» **Problem to solve**
Write out all of the data again, precisely as it appears.

» **Records supplied**
>>>
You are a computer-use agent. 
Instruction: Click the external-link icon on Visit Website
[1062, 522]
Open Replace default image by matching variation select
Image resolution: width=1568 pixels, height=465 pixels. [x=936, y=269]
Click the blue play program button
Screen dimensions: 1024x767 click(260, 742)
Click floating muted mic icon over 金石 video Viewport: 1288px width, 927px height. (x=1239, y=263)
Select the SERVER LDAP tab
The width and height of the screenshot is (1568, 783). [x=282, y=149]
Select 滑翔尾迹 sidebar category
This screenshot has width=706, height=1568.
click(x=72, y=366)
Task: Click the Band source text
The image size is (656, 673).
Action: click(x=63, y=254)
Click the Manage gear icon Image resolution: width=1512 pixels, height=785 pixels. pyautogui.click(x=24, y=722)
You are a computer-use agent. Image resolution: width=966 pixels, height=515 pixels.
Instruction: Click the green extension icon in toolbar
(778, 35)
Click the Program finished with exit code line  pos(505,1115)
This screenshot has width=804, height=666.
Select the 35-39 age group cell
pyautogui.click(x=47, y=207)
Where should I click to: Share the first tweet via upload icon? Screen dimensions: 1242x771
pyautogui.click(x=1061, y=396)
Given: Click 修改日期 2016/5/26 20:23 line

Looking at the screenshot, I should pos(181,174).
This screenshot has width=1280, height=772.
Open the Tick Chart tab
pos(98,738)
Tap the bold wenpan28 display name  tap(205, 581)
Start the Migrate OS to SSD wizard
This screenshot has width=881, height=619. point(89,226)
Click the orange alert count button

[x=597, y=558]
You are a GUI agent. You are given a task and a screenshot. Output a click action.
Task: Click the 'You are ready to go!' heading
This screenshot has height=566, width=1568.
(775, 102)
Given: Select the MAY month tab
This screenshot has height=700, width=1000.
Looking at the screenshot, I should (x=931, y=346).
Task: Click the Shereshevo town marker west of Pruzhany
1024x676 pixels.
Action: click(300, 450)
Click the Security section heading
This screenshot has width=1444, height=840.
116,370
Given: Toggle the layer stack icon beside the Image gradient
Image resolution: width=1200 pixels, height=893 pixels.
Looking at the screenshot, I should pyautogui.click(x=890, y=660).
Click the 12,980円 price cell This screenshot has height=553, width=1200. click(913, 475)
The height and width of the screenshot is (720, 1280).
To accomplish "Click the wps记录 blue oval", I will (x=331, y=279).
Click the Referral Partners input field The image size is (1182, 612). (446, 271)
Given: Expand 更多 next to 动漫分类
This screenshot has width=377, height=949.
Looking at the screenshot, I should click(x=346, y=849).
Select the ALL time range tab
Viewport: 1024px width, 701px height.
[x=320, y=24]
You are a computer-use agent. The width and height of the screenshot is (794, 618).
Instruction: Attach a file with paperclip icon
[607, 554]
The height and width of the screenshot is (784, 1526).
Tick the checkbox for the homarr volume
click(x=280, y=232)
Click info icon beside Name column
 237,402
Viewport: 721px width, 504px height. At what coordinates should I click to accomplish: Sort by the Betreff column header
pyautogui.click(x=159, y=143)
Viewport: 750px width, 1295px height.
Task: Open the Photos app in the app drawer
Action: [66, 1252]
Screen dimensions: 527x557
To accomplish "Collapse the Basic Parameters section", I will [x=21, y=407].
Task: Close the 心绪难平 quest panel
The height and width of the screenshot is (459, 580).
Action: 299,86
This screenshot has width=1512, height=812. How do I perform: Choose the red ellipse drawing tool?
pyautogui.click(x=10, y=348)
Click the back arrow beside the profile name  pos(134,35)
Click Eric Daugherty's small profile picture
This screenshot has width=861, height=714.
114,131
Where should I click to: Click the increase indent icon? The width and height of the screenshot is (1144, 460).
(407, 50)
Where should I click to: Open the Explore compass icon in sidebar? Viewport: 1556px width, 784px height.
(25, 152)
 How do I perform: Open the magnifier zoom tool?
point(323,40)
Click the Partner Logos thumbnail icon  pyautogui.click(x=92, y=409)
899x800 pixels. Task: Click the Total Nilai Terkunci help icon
<<<
» **Answer to this task**
You are a computer-use agent. 
Instruction: Click the external-link icon on Visit Website
[1062, 522]
Open Replace default image by matching variation select
Image resolution: width=1568 pixels, height=465 pixels. [x=936, y=269]
Click the blue play program button
Screen dimensions: 1024x767 click(260, 742)
Click floating muted mic icon over 金石 video Viewport: 1288px width, 927px height. (x=1239, y=263)
Select the SERVER LDAP tab
The width and height of the screenshot is (1568, 783). [x=282, y=149]
Select 滑翔尾迹 sidebar category
This screenshot has width=706, height=1568.
click(x=72, y=366)
Task: Click the Band source text
The image size is (656, 673).
Action: click(x=63, y=254)
Click the Manage gear icon Image resolution: width=1512 pixels, height=785 pixels. pyautogui.click(x=24, y=722)
You are a computer-use agent. Image resolution: width=966 pixels, height=515 pixels.
Instruction: Click the green extension icon in toolbar
(778, 35)
Click the Program finished with exit code line  pos(505,1115)
This screenshot has width=804, height=666.
Select the 35-39 age group cell
pyautogui.click(x=47, y=207)
Where should I click to: Share the first tweet via upload icon? Screen dimensions: 1242x771
pyautogui.click(x=1061, y=396)
Given: Click 修改日期 2016/5/26 20:23 line

Looking at the screenshot, I should pos(181,174).
This screenshot has width=1280, height=772.
Open the Tick Chart tab
pos(98,738)
Tap the bold wenpan28 display name  tap(205, 581)
Start the Migrate OS to SSD wizard
This screenshot has width=881, height=619. point(89,226)
Click the orange alert count button

[x=597, y=558]
You are a GUI agent. You are given a task and a screenshot. Output a click action.
Task: Click the 'You are ready to go!' heading
This screenshot has height=566, width=1568.
(775, 102)
Given: Select the MAY month tab
This screenshot has height=700, width=1000.
Looking at the screenshot, I should (x=931, y=346).
Task: Click the Shereshevo town marker west of Pruzhany
1024x676 pixels.
Action: click(300, 450)
Click the Security section heading
This screenshot has width=1444, height=840.
116,370
Given: Toggle the layer stack icon beside the Image gradient
Image resolution: width=1200 pixels, height=893 pixels.
Looking at the screenshot, I should pyautogui.click(x=890, y=660).
Click the 12,980円 price cell This screenshot has height=553, width=1200. click(913, 475)
The height and width of the screenshot is (720, 1280).
To accomplish "Click the wps记录 blue oval", I will (x=331, y=279).
Click the Referral Partners input field The image size is (1182, 612). (446, 271)
Given: Expand 更多 next to 动漫分类
This screenshot has width=377, height=949.
Looking at the screenshot, I should click(x=346, y=849).
Select the ALL time range tab
Viewport: 1024px width, 701px height.
[x=320, y=24]
You are a computer-use agent. The width and height of the screenshot is (794, 618).
Instruction: Attach a file with paperclip icon
[607, 554]
The height and width of the screenshot is (784, 1526).
Tick the checkbox for the homarr volume
click(x=280, y=232)
Click info icon beside Name column
 237,402
Viewport: 721px width, 504px height. At what coordinates should I click to accomplish: Sort by the Betreff column header
pyautogui.click(x=159, y=143)
Viewport: 750px width, 1295px height.
Task: Open the Photos app in the app drawer
Action: [66, 1252]
Screen dimensions: 527x557
To accomplish "Collapse the Basic Parameters section", I will [x=21, y=407].
Task: Close the 心绪难平 quest panel
The height and width of the screenshot is (459, 580).
Action: 299,86
This screenshot has width=1512, height=812. How do I perform: Choose the red ellipse drawing tool?
pyautogui.click(x=10, y=348)
Click the back arrow beside the profile name  pos(134,35)
Click Eric Daugherty's small profile picture
This screenshot has width=861, height=714.
114,131
Where should I click to: Click the increase indent icon? The width and height of the screenshot is (1144, 460).
(407, 50)
Where should I click to: Open the Explore compass icon in sidebar? Viewport: 1556px width, 784px height.
(25, 152)
 How do I perform: Open the magnifier zoom tool?
point(323,40)
Click the Partner Logos thumbnail icon  pyautogui.click(x=92, y=409)
899x800 pixels. Task: Click the Total Nilai Terkunci help icon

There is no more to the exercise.